§ **WHAT THE EXERCISE ASKS**:
Could you convert the lines below into a Markdown table, with each line's number in a column named Row and its text in a column named Line? Skip the blank lines and leave the pictures out.

§ **GIVEN ENTRIES**:
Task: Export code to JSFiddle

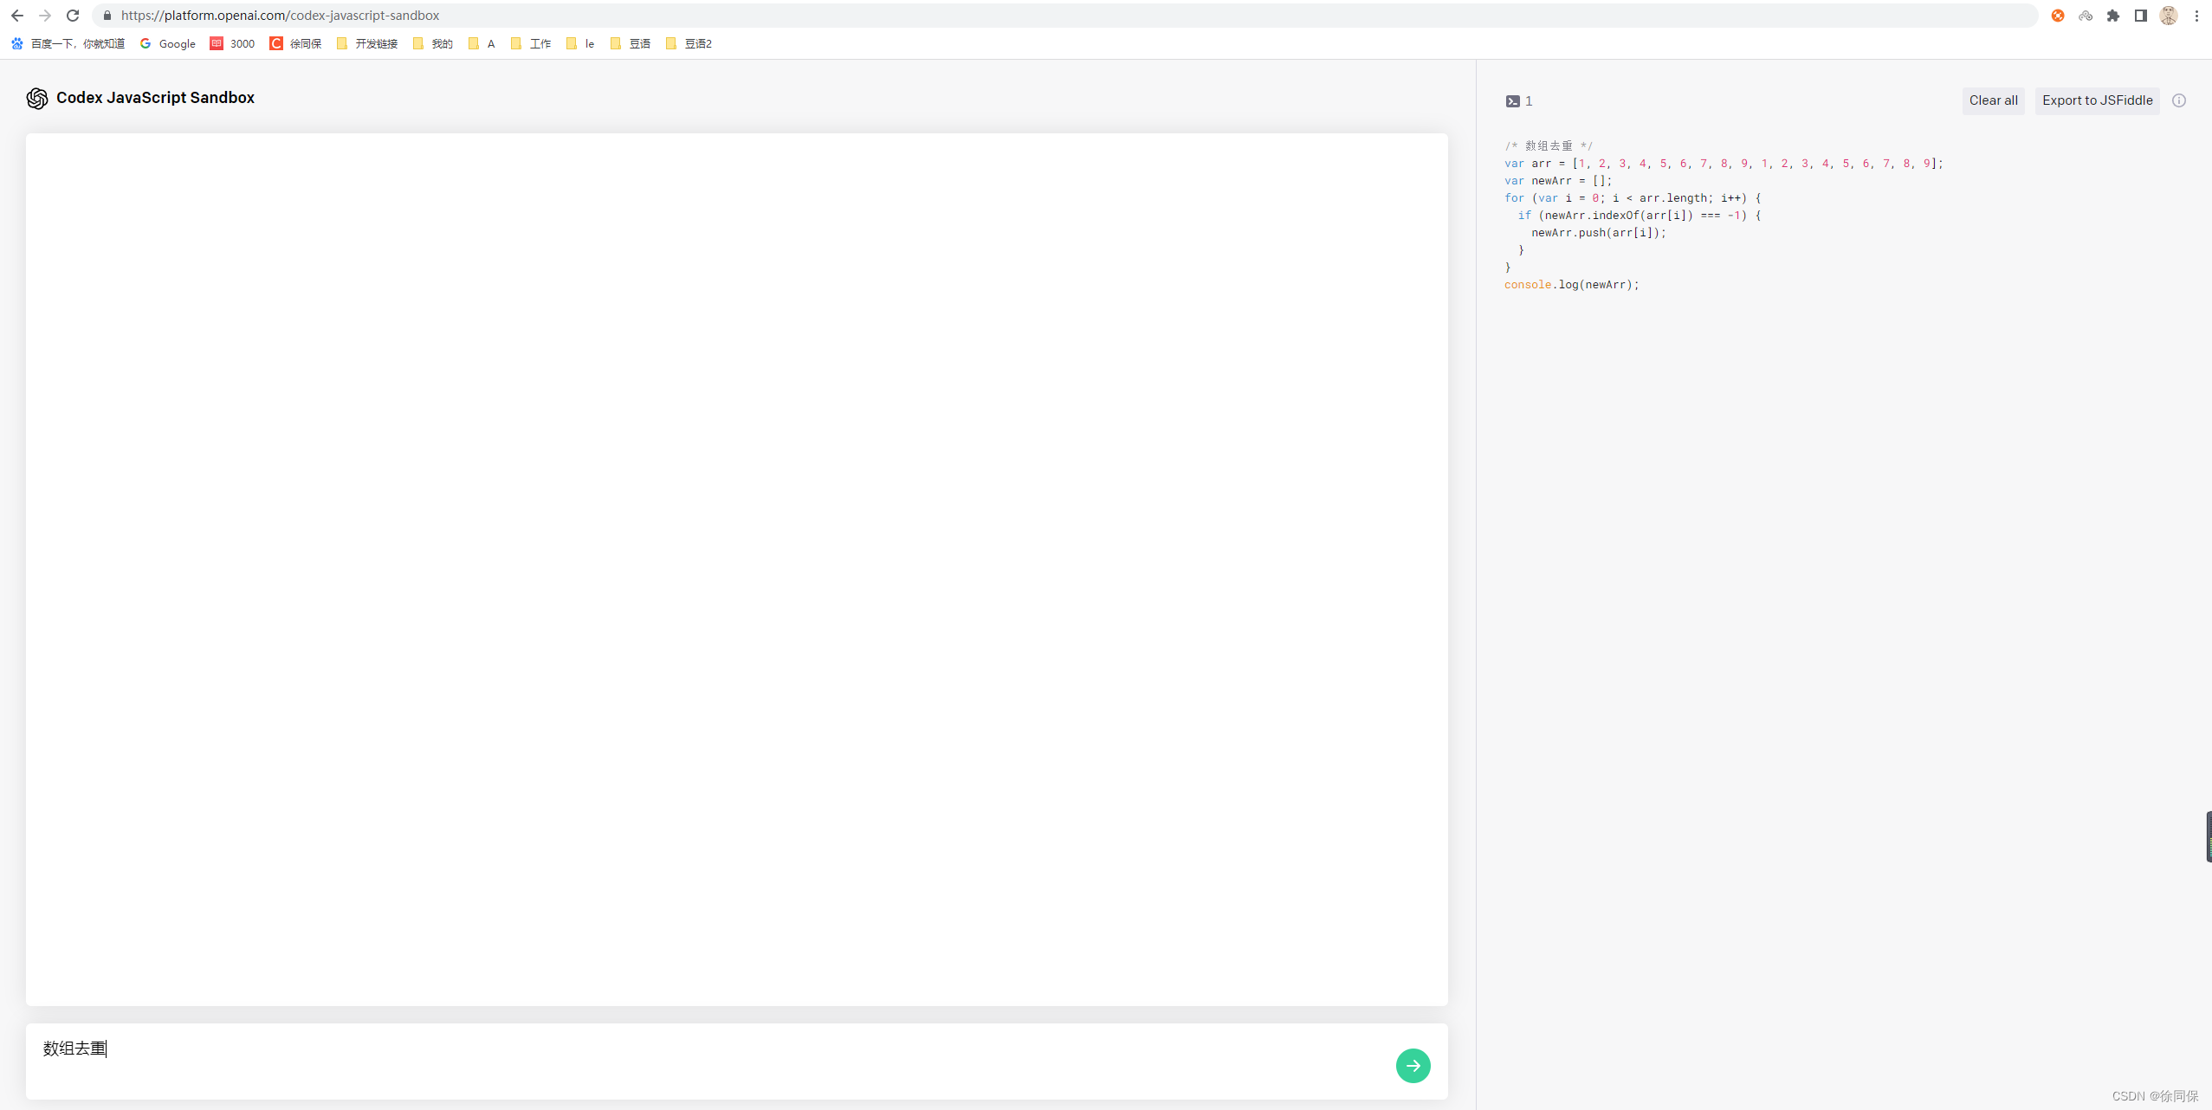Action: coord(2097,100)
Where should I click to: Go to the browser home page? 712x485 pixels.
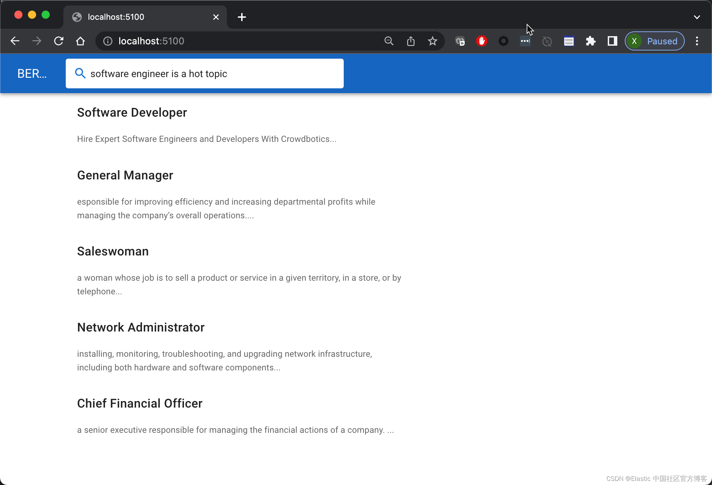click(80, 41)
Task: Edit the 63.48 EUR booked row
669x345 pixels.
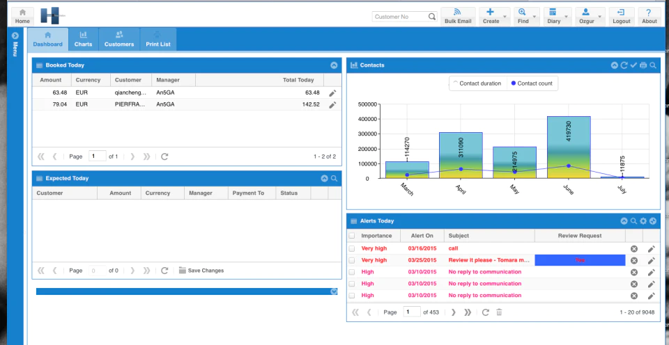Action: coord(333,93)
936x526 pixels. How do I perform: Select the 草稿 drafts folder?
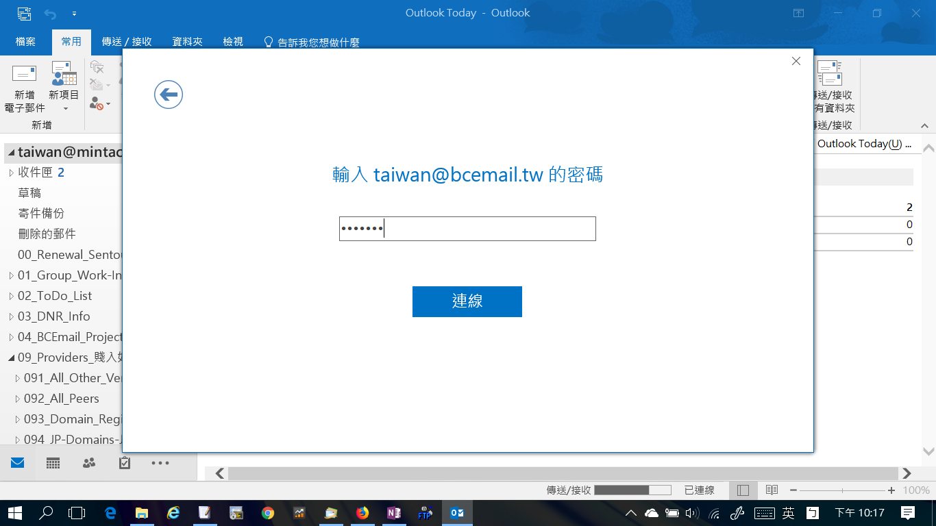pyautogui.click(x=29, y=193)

§ **THE ANSWER**:
| Row | Line |
|---|---|
| 1 | Task: Export code to JSFiddle |
| 2 | Action: coord(2097,100) |
| 3 | Where should I click to: Go to the browser home page? 712x485 pixels. |
| 4 | click(80, 41) |
| 5 | Task: Edit the 63.48 EUR booked row |
| 6 | 669x345 pixels. |
| 7 | Action: coord(333,93) |
| 8 | 936x526 pixels. How do I perform: Select the 草稿 drafts folder? |
| 9 | pyautogui.click(x=29, y=193) |